Assignment Part 2 Details
Use the following tools to answer the following questions.
- arp
- What is the arp table for your local machine. Include
a printout.
- What is the option to manually add entries to the arp table?
Create a hypothetical new table entry. What would the command look like
to add this entry? What happens when you try to add an entry to the
arp table? Why do you suppose you get the result that you do?
- Determine a mechanism, by whatever ``legal'' means possible
to have additional host entries appear in the arp table. Use this
mechanism to add at least one new host to the arp table and include
a printout that is different from Part (A).
- Arp cache entries obviously timeout after some amount of time.
How could you figure out what the timeout value actually is? (Anyone
care to figure out what the actual value is?)
- traceroute
- Explain in detail how traceroute works.
- Perform a traceroute from your machine to ftp.ietf.org.
Include a copy of the output and explain what happened including a
description of what each of the fields means.
- What happens if you traceroute to a non-existent machine?
Include a copy of the traceroute. How do you know the machine that you
traced to was non-existent instead of just down or not responding?

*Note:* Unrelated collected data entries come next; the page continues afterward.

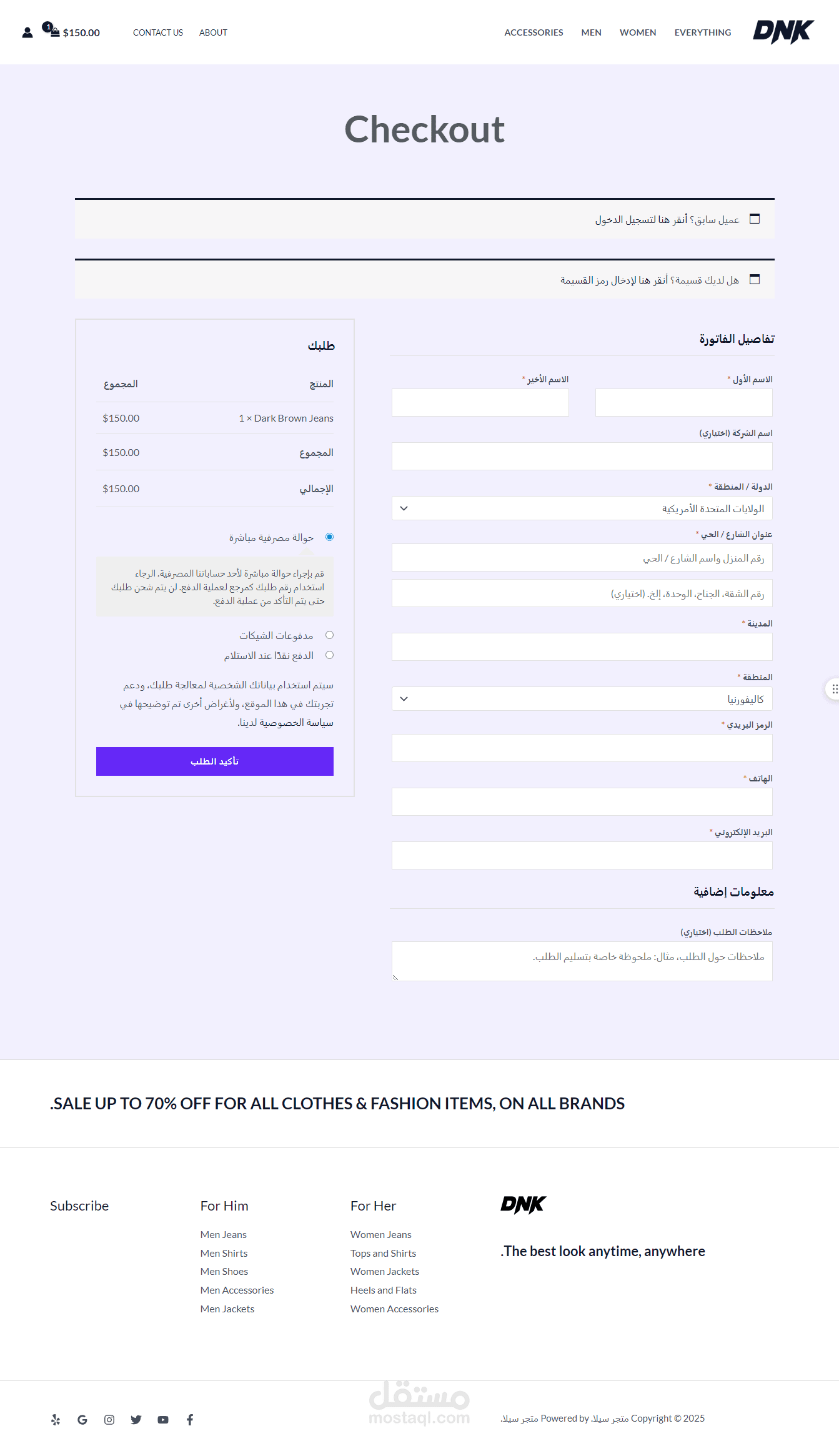
Task: Open the Google social icon
Action: [x=82, y=1420]
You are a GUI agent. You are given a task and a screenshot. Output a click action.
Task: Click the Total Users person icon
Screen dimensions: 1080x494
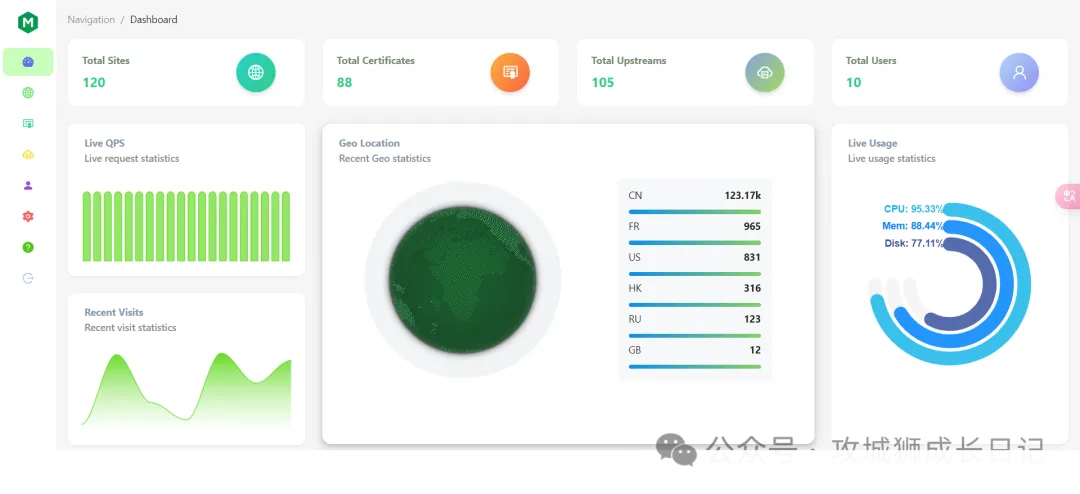[x=1019, y=73]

If you traceroute to another non-existent machine, how are the results
similar/different?
- netstat
- What is netstat and what is it used for?
- How is netstat -p different from arp -a?

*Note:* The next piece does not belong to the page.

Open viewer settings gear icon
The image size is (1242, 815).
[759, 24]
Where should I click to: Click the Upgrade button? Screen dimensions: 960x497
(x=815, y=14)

- What parameters should you use to show all the TCP connections
established? Include a printout of this list.
- What does netstat -r show? What is noteworthy about
the output?
- Netstat is useful for a variety of reasons. Several have
already been described. Describe something else you can do with
netstat by listing a set of netstat parameters, the type of information
netstat returns given these parameters, and how this information is
useful.
- nslookup
- What is the IP address for the machine lennon.cc.gatech.edu?
- What local machine is this information coming from? Why is
it coming from this machine?
- Here is the problem: I want to find the IP address of where
my email to friend@aol.com goes. What happens when I do an nslookup
of aol.com?
- What you really need to do is find the ``mail exchanger''
for aol.com. There is an option in nslookup that tells you what the
mail exchanger is for aol.com. Figure out the exact syntax
of the format of this command, and execute it. Now what is the IP
address of where my email to friend@aol.com goes?
- whois
- What class of IP address is my machine (jackson.cs.ucsb.edu)?
What subnet does my address belong to? Who is the coordinator for this
network?
- Who is the coordinator for the network that
morticia.cc.gatech.edu is on?
- Who is the coordinator for the e-mail network at Microsoft, and
what is his e-mail address? Include information about the steps you took
and the results of the queries you made to figure out this information.
- Ever send mail to president@whitehouse.gov? Tell me
something about the White House e-mail network? Also, how is the network
address for this particular network different from the other networks?